German zoologist (1835–1899)

 Carl Friedrich Wilhelm Claus (2 January 1835 – 18 January 1899) was a German zoologist and anatomist. He was an opponent of the ideas of Ernst Haeckel.

== Biography ==
Claus studied at the University of Marburg and the University of Gießen with Rudolf Leuckart. He worked at the university of Würzburg. In 1863, he became professor of zoölogy at Marburg, in 1870 at Göttingen
and in 1873 at Vienna. He was head of the oceanographic research station in Trieste and was specialized on marine zoology and there his interest was focused on crustaceans.

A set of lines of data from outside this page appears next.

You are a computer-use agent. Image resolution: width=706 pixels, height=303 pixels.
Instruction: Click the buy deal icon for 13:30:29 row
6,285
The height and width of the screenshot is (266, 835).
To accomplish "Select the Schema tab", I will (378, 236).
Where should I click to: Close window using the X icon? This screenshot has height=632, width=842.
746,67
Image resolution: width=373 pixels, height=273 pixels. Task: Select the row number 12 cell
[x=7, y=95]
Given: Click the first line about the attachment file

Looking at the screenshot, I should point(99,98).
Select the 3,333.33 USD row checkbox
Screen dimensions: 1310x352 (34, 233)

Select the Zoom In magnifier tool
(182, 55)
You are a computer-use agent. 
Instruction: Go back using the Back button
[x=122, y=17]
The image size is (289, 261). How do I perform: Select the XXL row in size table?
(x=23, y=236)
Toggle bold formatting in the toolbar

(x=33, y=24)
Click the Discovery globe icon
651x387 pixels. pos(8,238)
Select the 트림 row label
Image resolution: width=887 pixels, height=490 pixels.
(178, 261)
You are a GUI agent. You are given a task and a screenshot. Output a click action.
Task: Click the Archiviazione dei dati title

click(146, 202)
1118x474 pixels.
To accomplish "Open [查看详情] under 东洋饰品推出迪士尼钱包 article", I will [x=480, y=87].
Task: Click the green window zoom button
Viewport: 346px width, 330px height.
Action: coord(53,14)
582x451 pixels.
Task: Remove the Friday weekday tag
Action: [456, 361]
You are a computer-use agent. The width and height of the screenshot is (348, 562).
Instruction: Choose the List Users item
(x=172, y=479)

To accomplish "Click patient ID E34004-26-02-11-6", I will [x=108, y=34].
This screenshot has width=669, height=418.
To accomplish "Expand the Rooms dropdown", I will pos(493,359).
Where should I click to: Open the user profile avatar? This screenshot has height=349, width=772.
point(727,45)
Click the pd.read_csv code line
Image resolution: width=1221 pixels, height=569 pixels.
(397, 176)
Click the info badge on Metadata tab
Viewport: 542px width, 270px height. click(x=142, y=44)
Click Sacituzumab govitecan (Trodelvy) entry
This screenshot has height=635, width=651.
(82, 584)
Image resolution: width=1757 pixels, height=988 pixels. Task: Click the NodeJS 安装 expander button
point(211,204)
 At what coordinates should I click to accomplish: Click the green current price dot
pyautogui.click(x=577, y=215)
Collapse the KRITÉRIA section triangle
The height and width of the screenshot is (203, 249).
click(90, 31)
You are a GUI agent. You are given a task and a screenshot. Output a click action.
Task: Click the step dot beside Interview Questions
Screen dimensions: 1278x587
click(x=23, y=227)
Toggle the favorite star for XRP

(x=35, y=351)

During his research on cell biology he coined the word phagocyte.

He is known for the fact that Sigmund Freud started his studies on the yet unsolved eel life history.

== Works ==
Of his numerous works, the following are important:
- Die freilebenden Copepoden (1863);
- Beiträge zur Kenntnis der Ostracoden (1868);
- Grundzüge der Zoölogie (1868) ;
- Ueber den Bau und die Entwicklung der Cumaceen (1870);
- Die Metamorphose der Squilliden (1872);
- Ueber die Entwicklung Organisation und systematische Stellung der Arguliden (1875);
- Lehrbuch der Zoölogie (6th ed., 1897; trans. into English, under the title of Text-book of Zoölogy, by Claus and Sedgwick, London, 1897 ).